The city also expects more than 131,000 applications to its Summer Youth Employment Program this year, but projects being able to accept only 30,000 applicants.

Having “tens of thousands of kids who have nothing to do will jeopardize public safety,” said Councilman Jumaane D. Williams.

“In each [police] precinct that I went to, the commanding officer sitting there knew exactly what it would mean to have two-thirds of the after-school programs in the city of New York close,” said Councilman Fidler.

The NYPD didn’t return an email requesting comment.

Council members told Mullgrav that she should go back to the mayor and demand more funding. Councilman Ydanis Rodriguez even said he would not pass the budget if the youth service cuts weren’t removed.

George Sweeting, deputy director of the Independent Budget Office, said during a phone interview that council members often threaten to not pass the budget.
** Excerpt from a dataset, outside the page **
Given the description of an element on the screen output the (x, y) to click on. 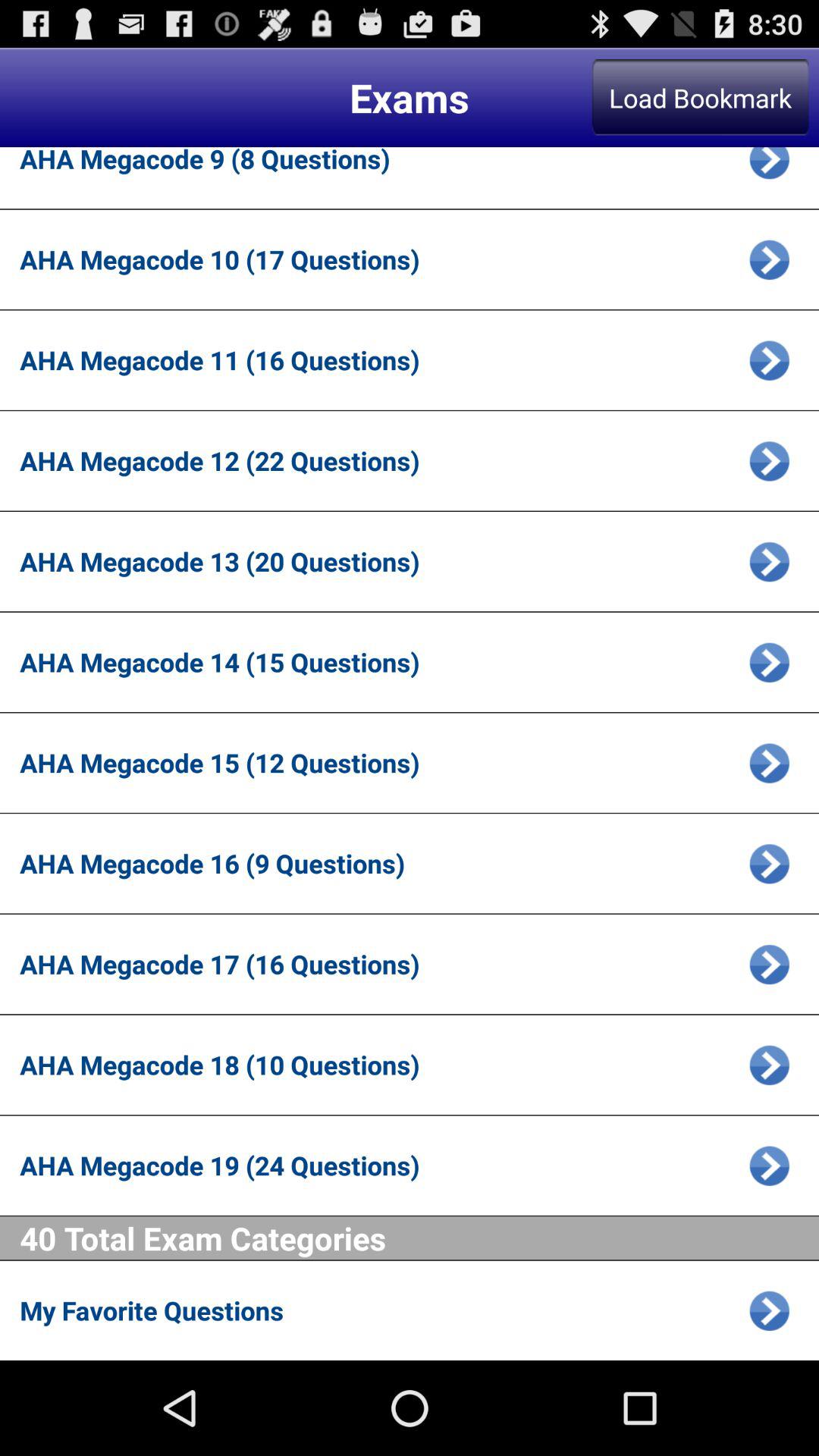
open page (769, 259)
Given the description of an element on the screen output the (x, y) to click on. 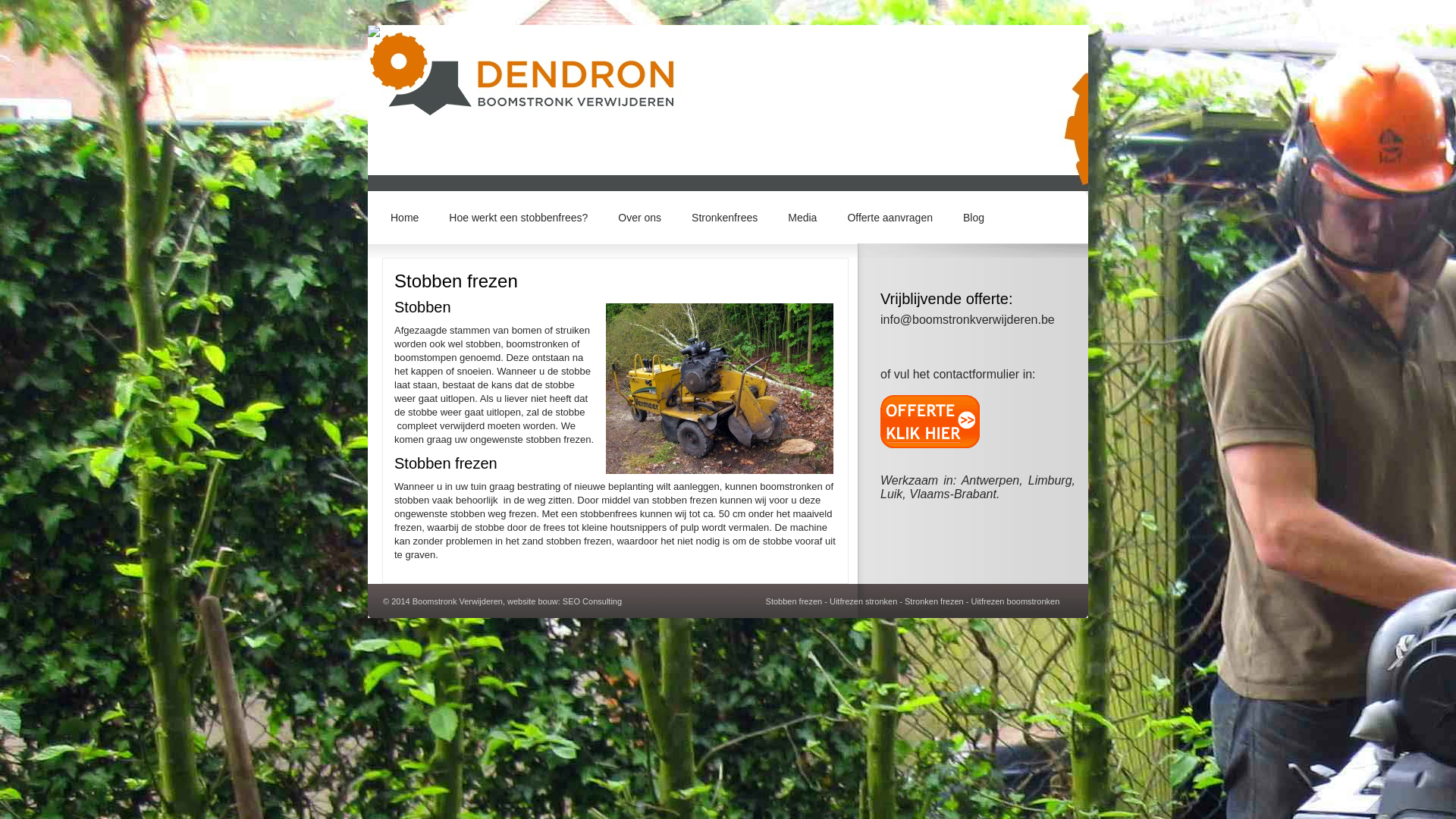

The only action they can take—other than finding cuts in other places or raising the property tax—is to prepare their own council budget and pass that instead of the mayor’s budget.

The last time that happened, in 1998, then-mayor Rudolph Giuliani “basically didn’t spend the money on the programs that the council wanted to fund, anyway,” said Sweeting. City agencies report to the mayor, so the mayor’s office could tell them not to go out and assign contracts. After that happened in 1998, and the issue was sent to court, Giuliani and the City Council reached their own agreement.

“It’s never been really resolved how the council could force the mayor to spend money,” said Sweeting. “They avoided having a final court decision.”